Enabling the Distributed Family Tree

This is the official research blog for the Distributed Family Tree, an open network of genealogical data and metadata.  In a nutshell, the big idea is that we can combine all available genealogical information on the Internet into a single distributed network.  The foundation for this network is the substance of the Master's Thesis that I am currently working on.

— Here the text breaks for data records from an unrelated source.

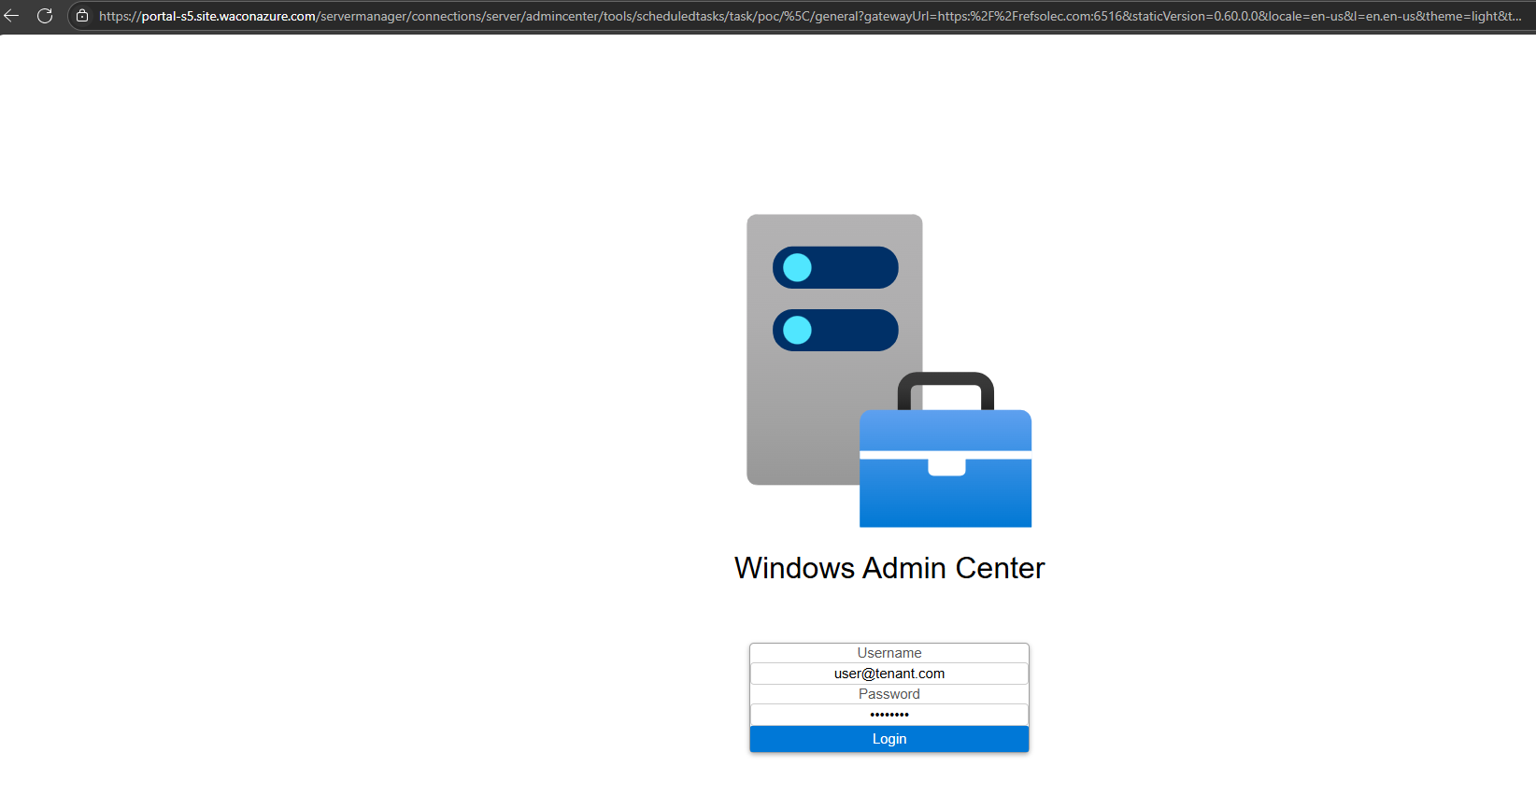This screenshot has width=1536, height=809.
Task: Click the browser back arrow
Action: click(x=12, y=16)

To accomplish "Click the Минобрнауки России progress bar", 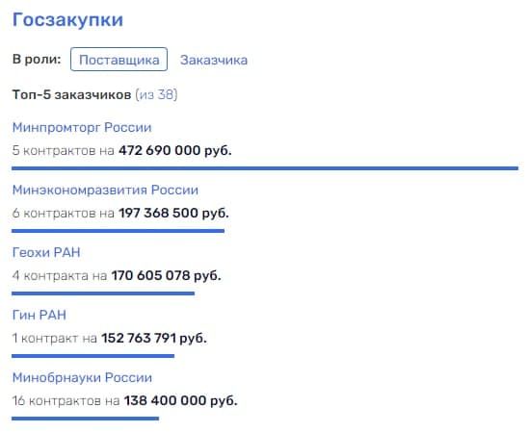I will [85, 419].
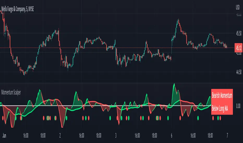Click the date 2 marker on time axis
Screen dimensions: 243x143
click(60, 135)
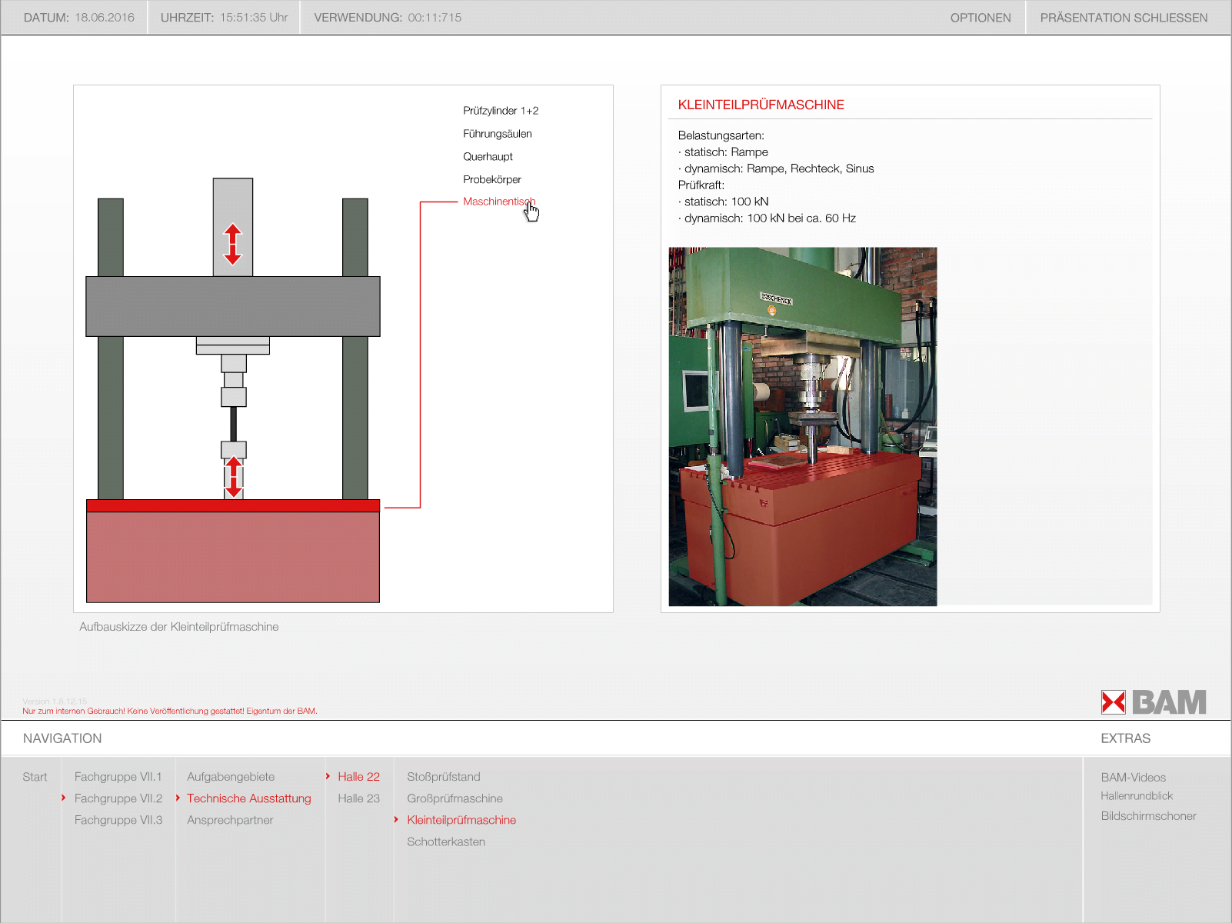The image size is (1232, 923).
Task: Click the BAM logo
Action: click(x=1153, y=701)
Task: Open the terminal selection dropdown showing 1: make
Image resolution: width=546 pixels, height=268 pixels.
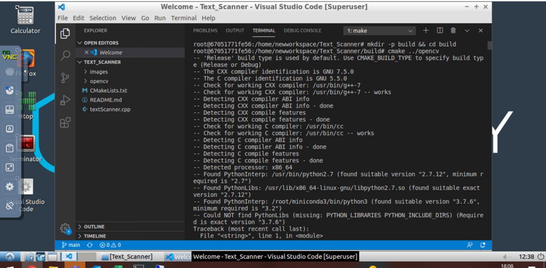Action: [x=378, y=30]
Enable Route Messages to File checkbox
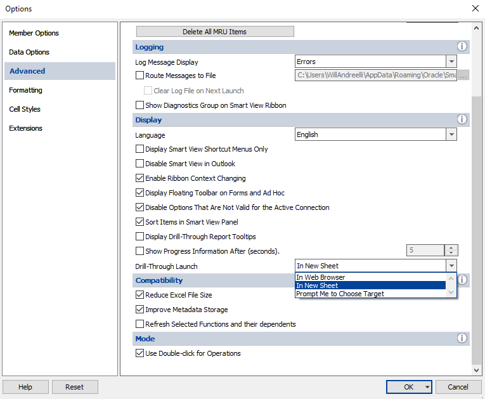The height and width of the screenshot is (399, 485). coord(140,75)
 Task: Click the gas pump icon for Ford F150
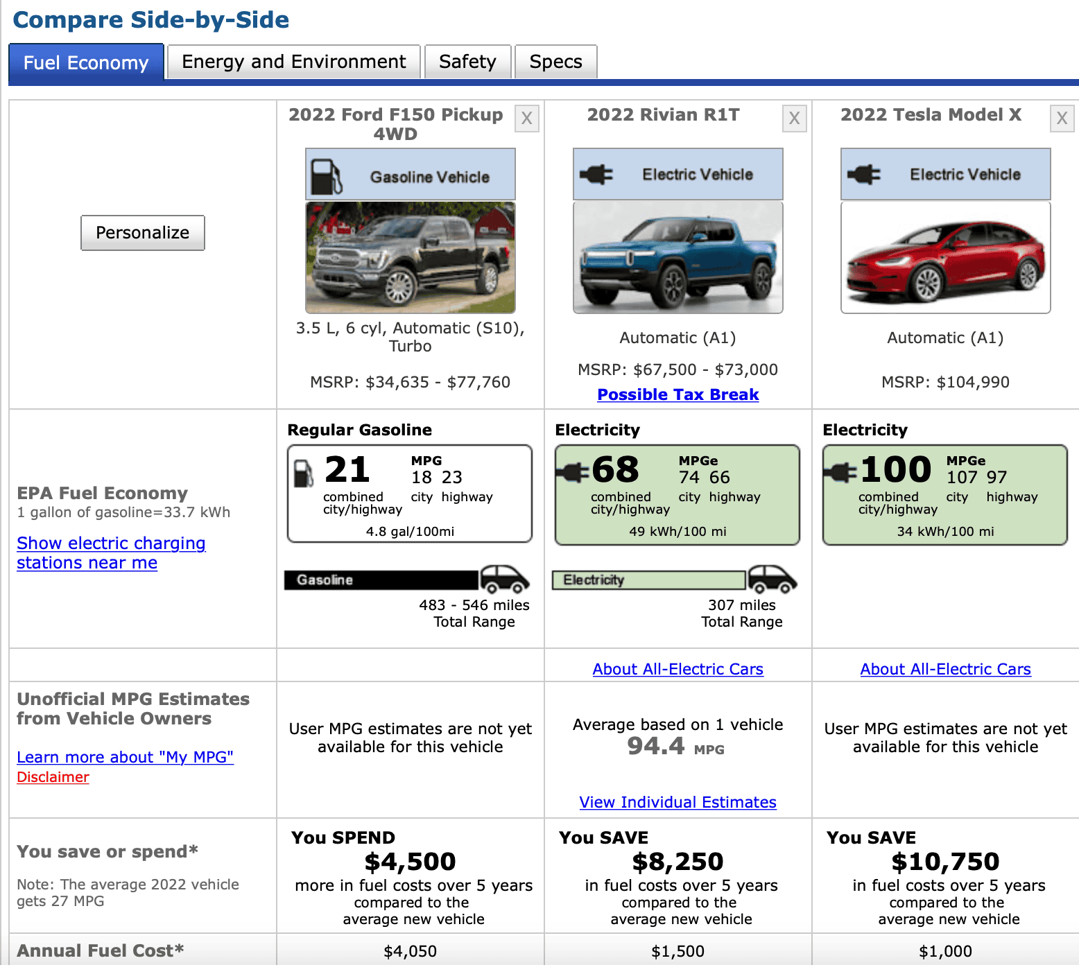click(326, 176)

Optimized Index Structures for Querying RDF from the Web

This morning I read Optimized Index Structures for Querying RDF from the Web, a paper written by Andreas Harth and Stefan Decker of the Digital Enterprise Research Institute (DERI) at the National University of Galway, Ireland (I would get so lost on those streets!). The paper laments the scarcity of fast RDF database implementations and describes an optimized index structure.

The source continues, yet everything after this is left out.